## Your task
Please work out how many lines in the material below contain the string "will", and answer with that number only.

## Input data
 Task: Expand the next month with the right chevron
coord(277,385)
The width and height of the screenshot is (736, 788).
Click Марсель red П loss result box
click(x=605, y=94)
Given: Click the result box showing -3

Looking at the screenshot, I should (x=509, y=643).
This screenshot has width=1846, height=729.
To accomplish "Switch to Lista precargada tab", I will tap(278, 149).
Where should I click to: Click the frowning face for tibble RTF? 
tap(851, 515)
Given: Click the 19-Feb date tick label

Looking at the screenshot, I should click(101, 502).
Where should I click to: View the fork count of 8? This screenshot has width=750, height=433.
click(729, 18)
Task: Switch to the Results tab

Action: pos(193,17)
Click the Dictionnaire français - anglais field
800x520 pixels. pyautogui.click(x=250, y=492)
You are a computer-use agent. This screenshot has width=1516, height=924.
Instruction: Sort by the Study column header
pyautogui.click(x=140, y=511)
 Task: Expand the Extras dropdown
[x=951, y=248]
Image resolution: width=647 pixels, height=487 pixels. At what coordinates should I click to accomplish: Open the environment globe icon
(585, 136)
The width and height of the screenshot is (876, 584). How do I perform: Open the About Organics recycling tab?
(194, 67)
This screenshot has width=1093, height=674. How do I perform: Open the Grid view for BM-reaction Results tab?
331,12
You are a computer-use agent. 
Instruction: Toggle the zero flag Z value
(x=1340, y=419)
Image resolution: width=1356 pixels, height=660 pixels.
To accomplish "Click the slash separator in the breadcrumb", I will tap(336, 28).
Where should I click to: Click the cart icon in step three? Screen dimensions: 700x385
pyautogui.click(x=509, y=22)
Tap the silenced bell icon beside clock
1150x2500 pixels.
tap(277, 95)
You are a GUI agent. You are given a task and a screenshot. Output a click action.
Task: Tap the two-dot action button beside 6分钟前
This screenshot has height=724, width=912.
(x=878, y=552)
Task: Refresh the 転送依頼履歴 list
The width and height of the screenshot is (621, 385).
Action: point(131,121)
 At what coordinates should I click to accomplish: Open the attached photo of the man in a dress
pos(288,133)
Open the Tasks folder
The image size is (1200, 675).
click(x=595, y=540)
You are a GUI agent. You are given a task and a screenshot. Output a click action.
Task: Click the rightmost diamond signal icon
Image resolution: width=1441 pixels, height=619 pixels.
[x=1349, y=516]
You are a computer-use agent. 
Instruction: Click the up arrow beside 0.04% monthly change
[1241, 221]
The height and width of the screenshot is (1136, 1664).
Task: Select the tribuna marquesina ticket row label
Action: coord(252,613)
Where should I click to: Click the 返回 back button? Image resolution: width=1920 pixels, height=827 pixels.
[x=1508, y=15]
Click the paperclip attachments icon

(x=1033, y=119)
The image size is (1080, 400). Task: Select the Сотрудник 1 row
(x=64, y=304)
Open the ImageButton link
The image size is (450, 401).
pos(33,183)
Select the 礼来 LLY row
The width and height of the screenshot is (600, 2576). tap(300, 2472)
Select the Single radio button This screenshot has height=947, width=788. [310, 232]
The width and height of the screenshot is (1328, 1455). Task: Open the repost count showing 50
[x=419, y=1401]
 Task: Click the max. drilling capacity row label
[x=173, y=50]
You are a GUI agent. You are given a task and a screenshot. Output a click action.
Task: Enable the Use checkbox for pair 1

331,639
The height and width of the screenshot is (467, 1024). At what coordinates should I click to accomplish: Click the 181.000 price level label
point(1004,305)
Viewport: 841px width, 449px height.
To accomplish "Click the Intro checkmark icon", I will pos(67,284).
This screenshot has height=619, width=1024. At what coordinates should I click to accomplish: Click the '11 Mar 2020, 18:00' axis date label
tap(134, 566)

## The answer
3